··· Selected passage ···

H) CV of BES/H2B ratio in each sepal, p = 0.62.

Lines in violin plots represent the 25^th, 50^th, and 75^th quantiles. For each graph, n is listed below the violin plot.

*p < 0.05, **p < 0.005, *** p < 0.0005, **** p < 0.00005 in Wilcoxon’s rank sum tests.

Scale bars 50 μm

Previous work has shown that treating WT buds with the translation inhibitor cycloheximide (CHX) can recreate several phenotypes seen in drmy1, such as sepal growth defects and changes to auxin and cytokinin signaling (Kong et al. 2024b). Therefore we hypothesized that we should be able to recreate increases in brassinosteroid signaling with CHX as well. As anticipated, treating WT plants with 2 μM CHX for 6 days significantly increased BES1/H2B ratios of sepals (p = 0.0049) (Figure 4E and 4F). This result was only significant for lateral sepals, though trended higher in outer and inner sepals (outer; p = 0.18, inner; p = 0.059, lateral; p = 0.03) (Figure 4G). However, CHX did not recapitulate the increase in CV seen in drmy1 (Figure 4H), suggesting that the increased variability in BR signaling in drmy1 is not a direct consequence of the decreased translation. Together, these results confirm that brassinosteroid signaling is increased in drmy1 likely due to the decrease in protein translation.

Altering brassinosteroid levels differentially affects elongation of the inner and outer sepals

Because drmy1 has increased BR signaling, we investigated BR mutants for sepal growth defects. We noticed that the dominant brassinazole-resistant1–1D (bzr1–1D) mutant, which has higher levels of BR signaling due to a stabilized BR responsive transcription factor, has elongated outer sepals compared to WT (p = 0.019), reminiscent of the elongated outer sepals of drmy1 (Figure 5A and 5B). Interestingly, bzr1–1D inner sepals are not longer than WT inner sepals (p = 0.87) (Figure 5C). This results in a larger discrepancy between the lengths of the inner and outer sepals in bzr1–1D compared to WT, as quantified by taking the ratio of the lengths of the outer divided by the inner sepals (p = 0.00014) (Figure 5D). However, the outer/inner ratio is not quite as severe in bzr1–1D as in drmy1, suggesting that increased BR signaling accounts for some, but not all, of the size discrepancy between the outer and inner sepals in drmy1 (Figure 5D).

··· Source material ···

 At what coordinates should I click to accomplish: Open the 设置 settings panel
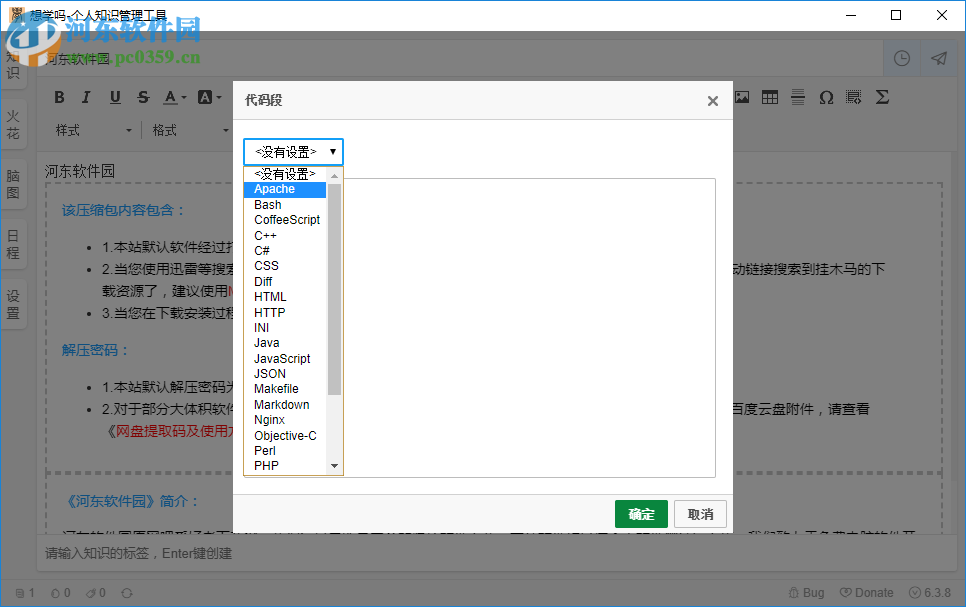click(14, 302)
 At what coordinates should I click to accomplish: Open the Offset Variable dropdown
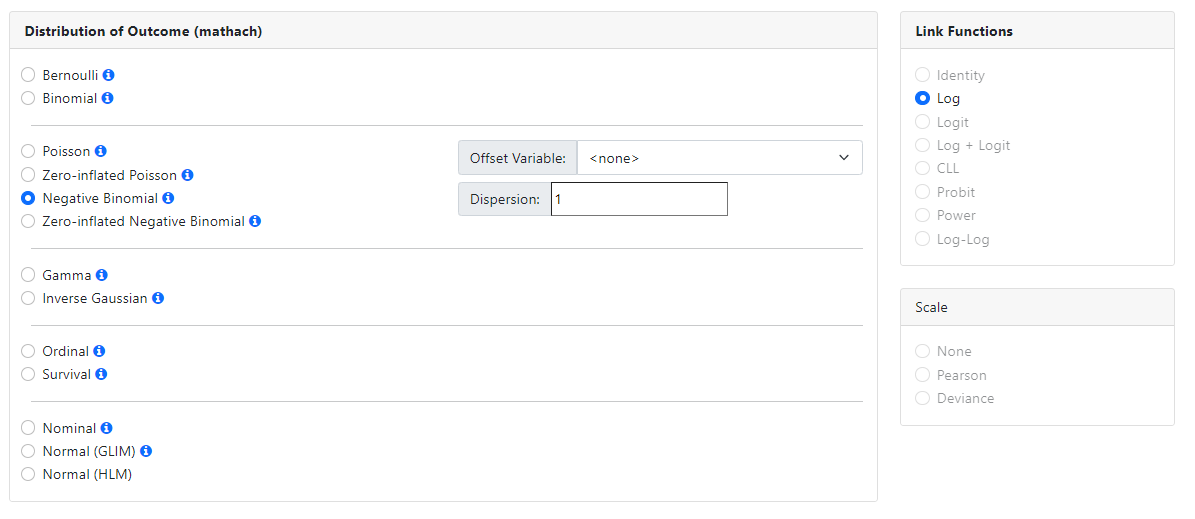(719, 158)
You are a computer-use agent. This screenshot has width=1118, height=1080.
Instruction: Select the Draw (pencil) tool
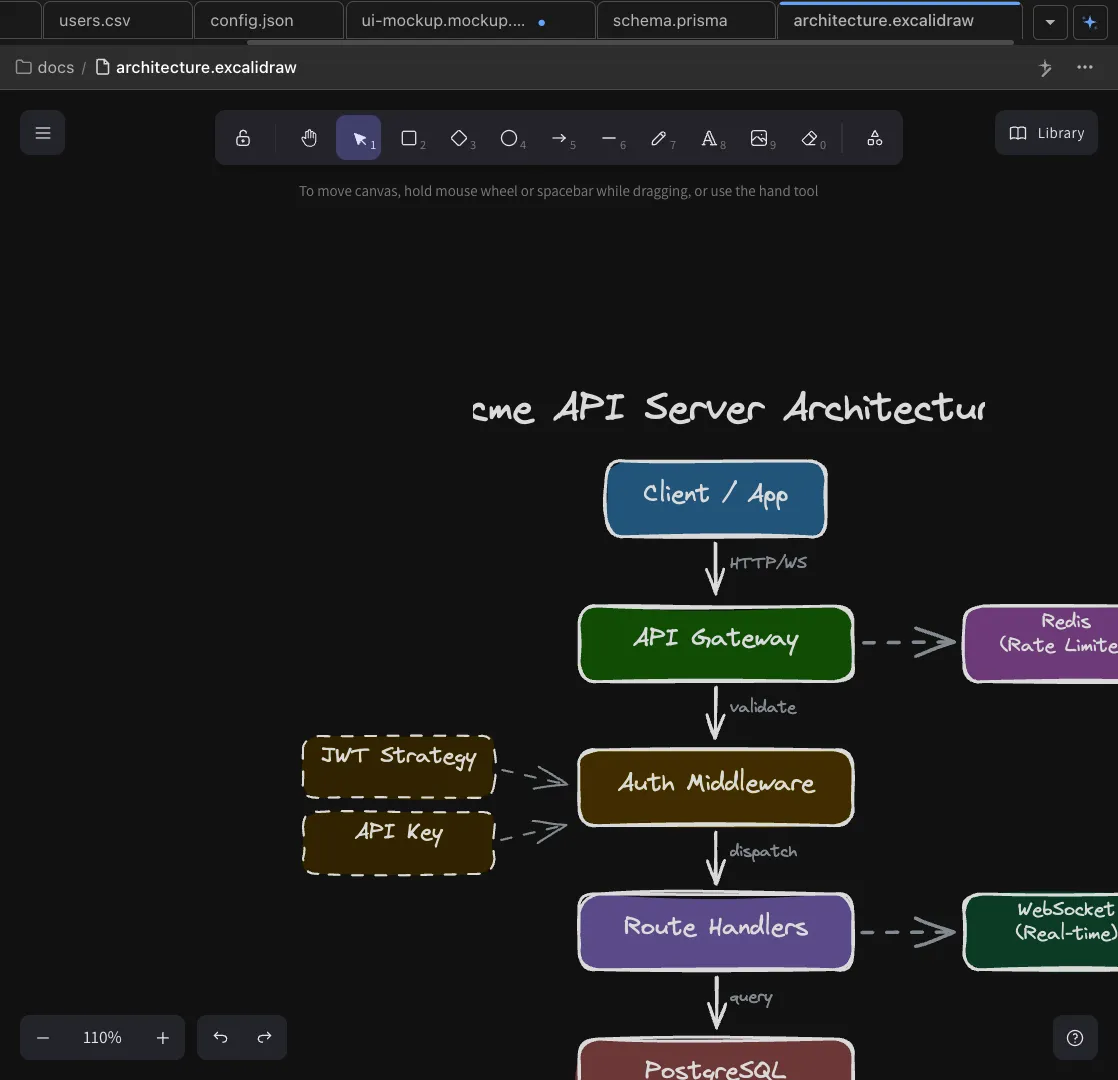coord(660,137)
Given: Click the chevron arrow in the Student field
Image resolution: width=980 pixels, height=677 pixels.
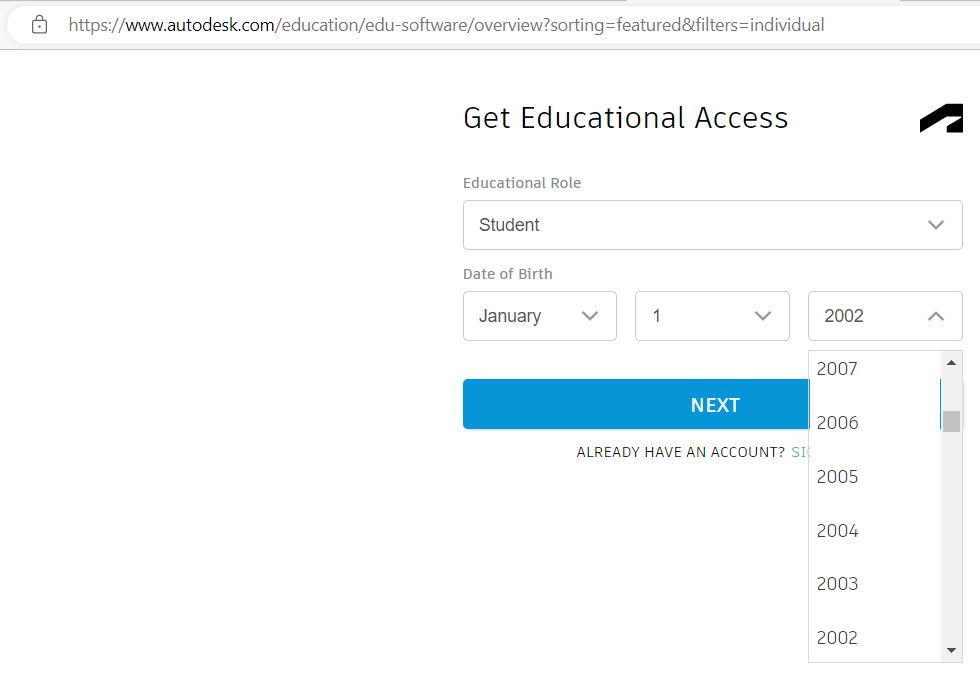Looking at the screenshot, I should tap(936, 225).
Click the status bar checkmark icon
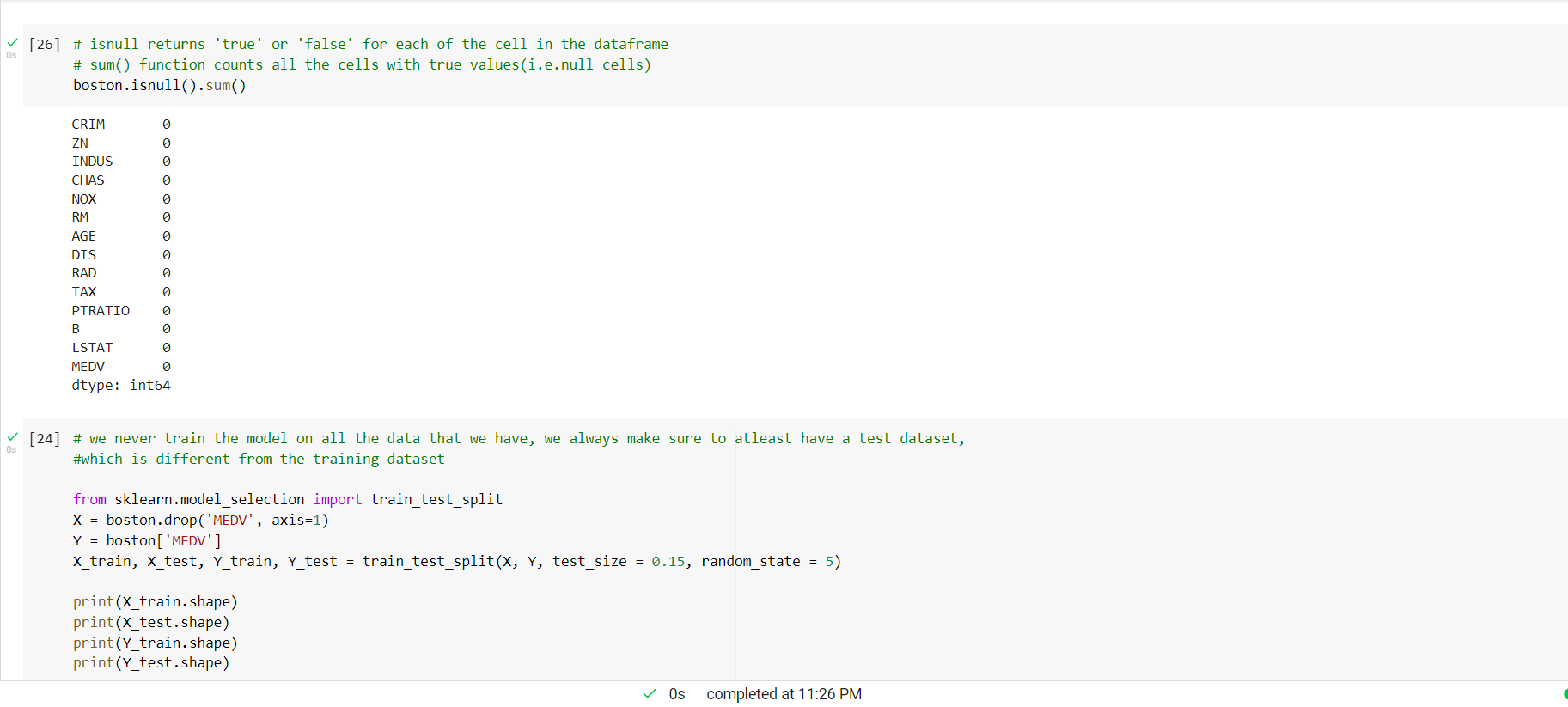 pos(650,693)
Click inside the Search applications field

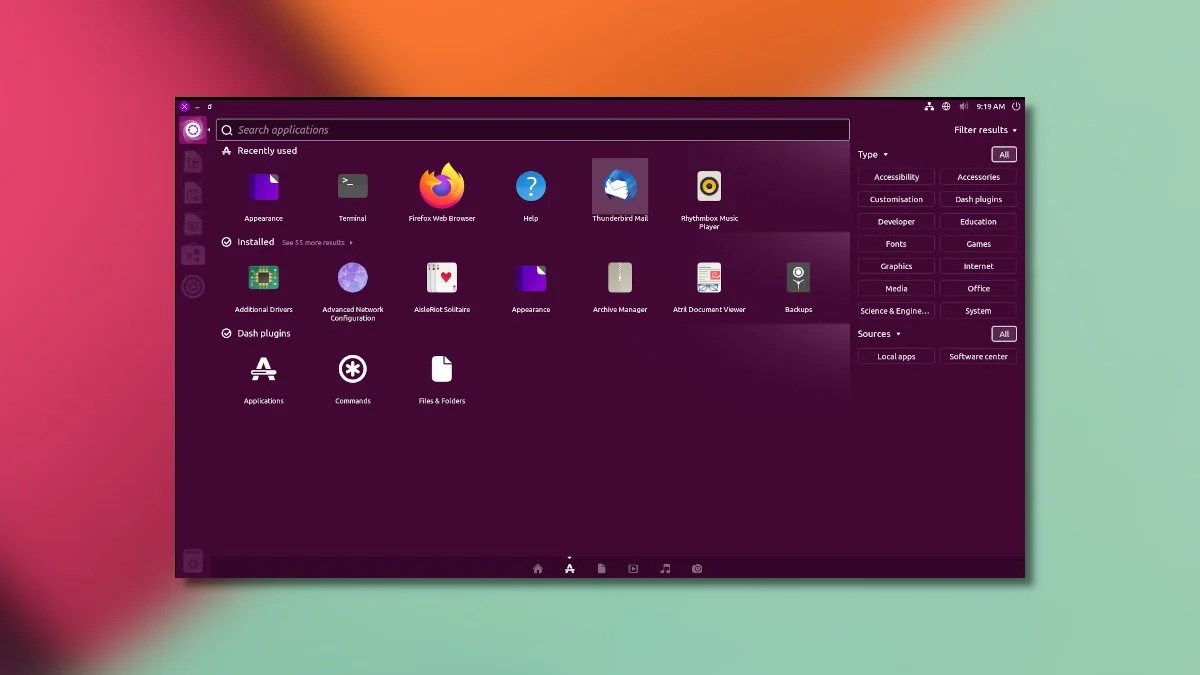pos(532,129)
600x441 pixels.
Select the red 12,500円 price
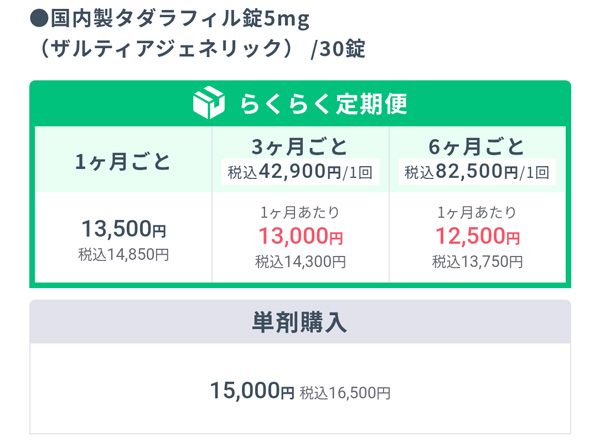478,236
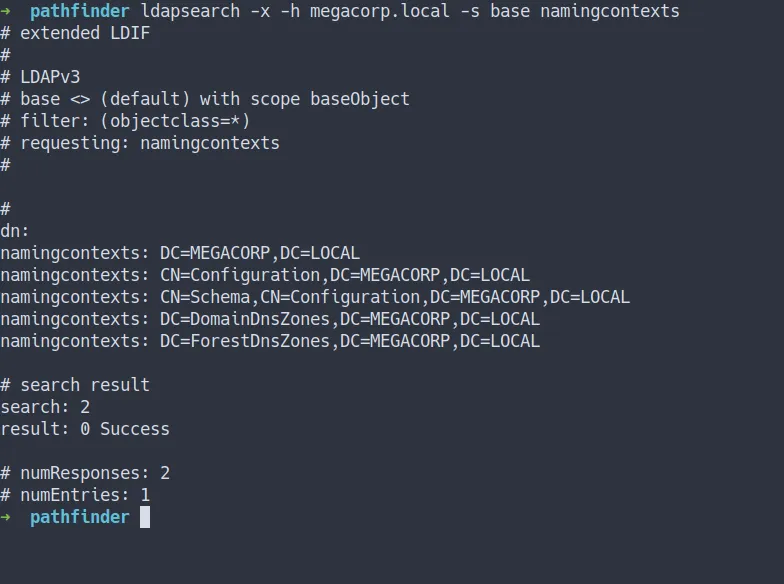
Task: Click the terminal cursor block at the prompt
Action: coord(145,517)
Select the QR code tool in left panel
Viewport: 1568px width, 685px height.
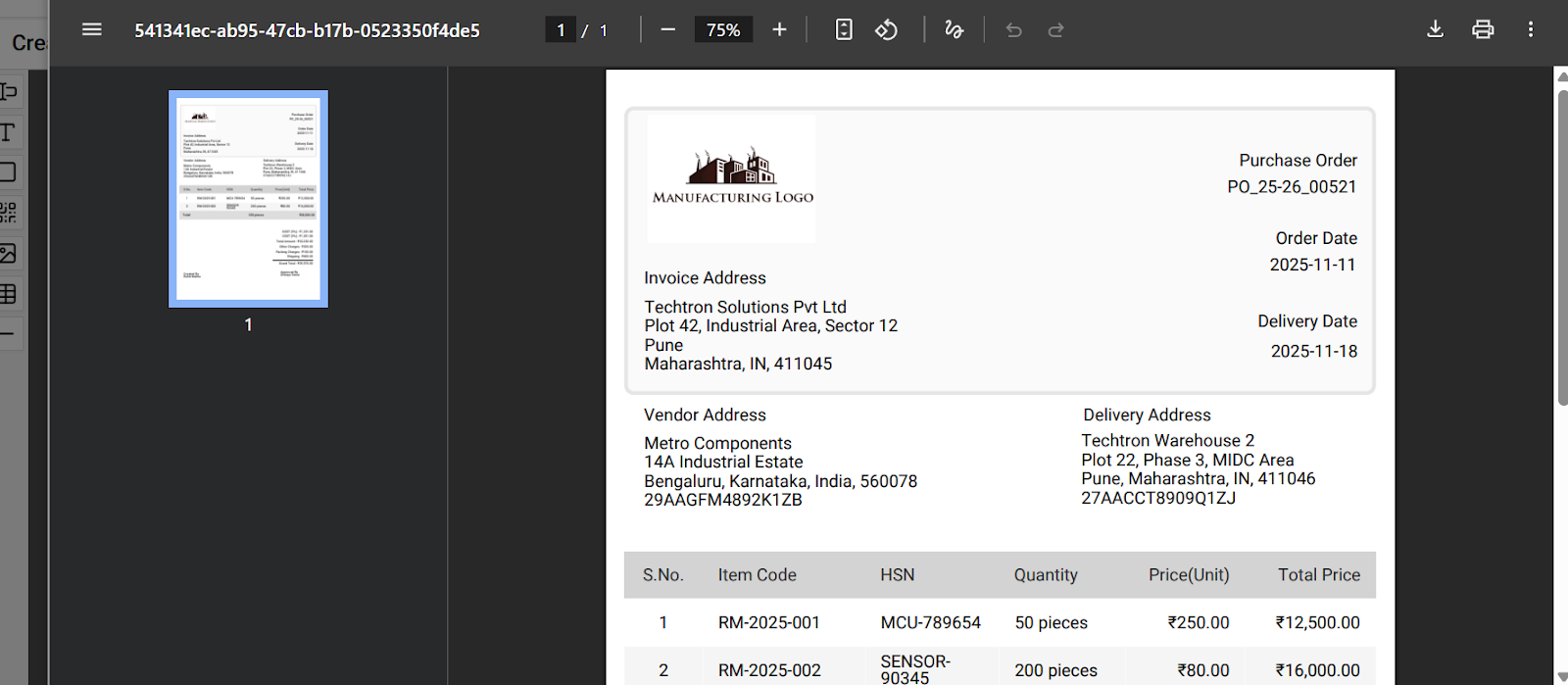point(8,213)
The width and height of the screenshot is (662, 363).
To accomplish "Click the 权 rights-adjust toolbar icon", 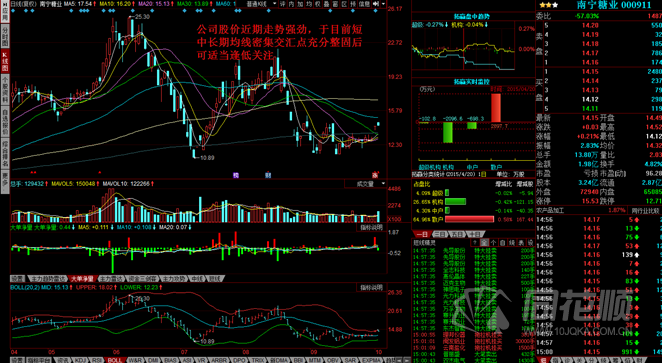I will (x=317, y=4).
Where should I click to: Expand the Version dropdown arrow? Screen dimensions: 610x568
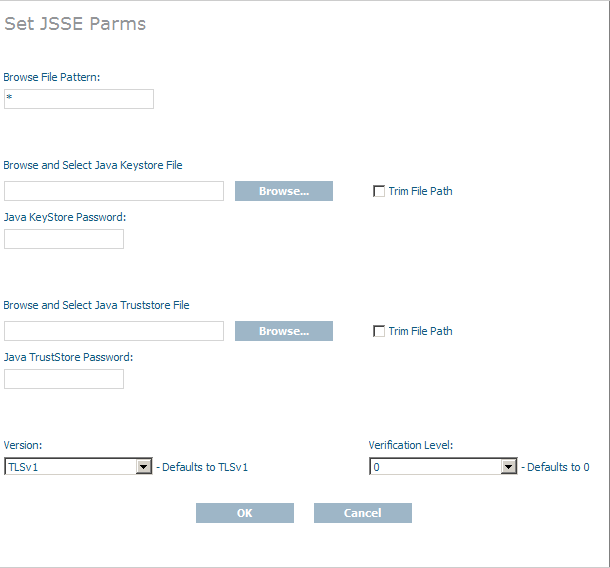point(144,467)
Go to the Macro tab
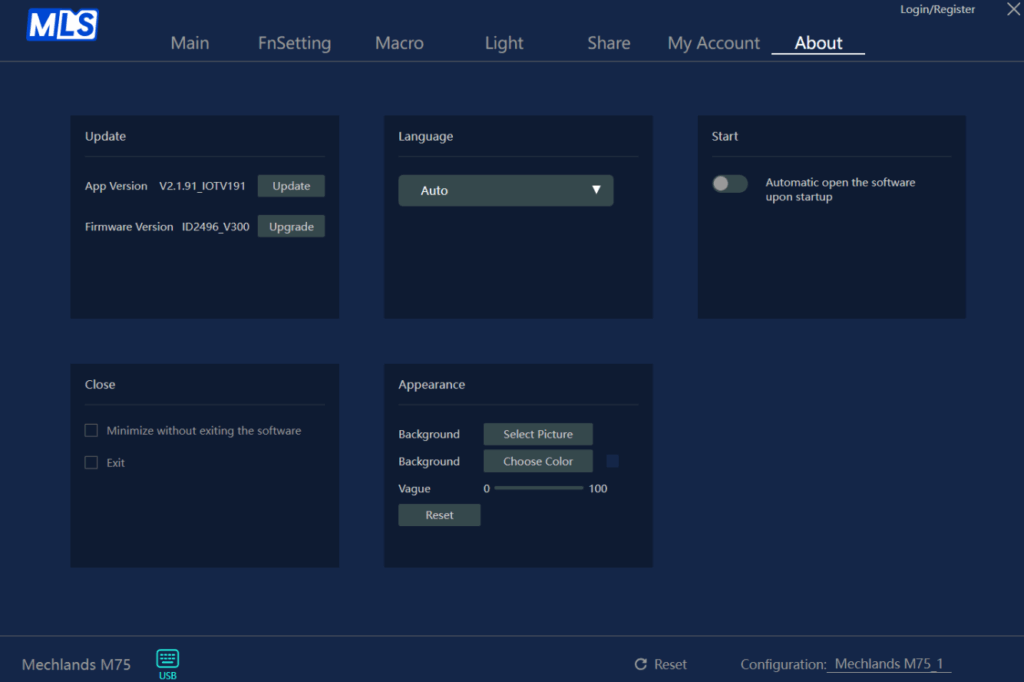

···

From the brassinosteroid text, copy the part between "H) CV of BES/H2B" and "rank sum tests.", inclusive, substituting "percentiles" for "quantiles". The listing is separate material with no connection to the brassinosteroid text.

Exercise response:
H) CV of BES/H2B ratio in each sepal, p = 0.62.

Lines in violin plots represent the 25^th, 50^th, and 75^th percentiles. For each graph, n is listed below the violin plot.

*p < 0.05, **p < 0.005, *** p < 0.0005, **** p < 0.00005 in Wilcoxon’s rank sum tests.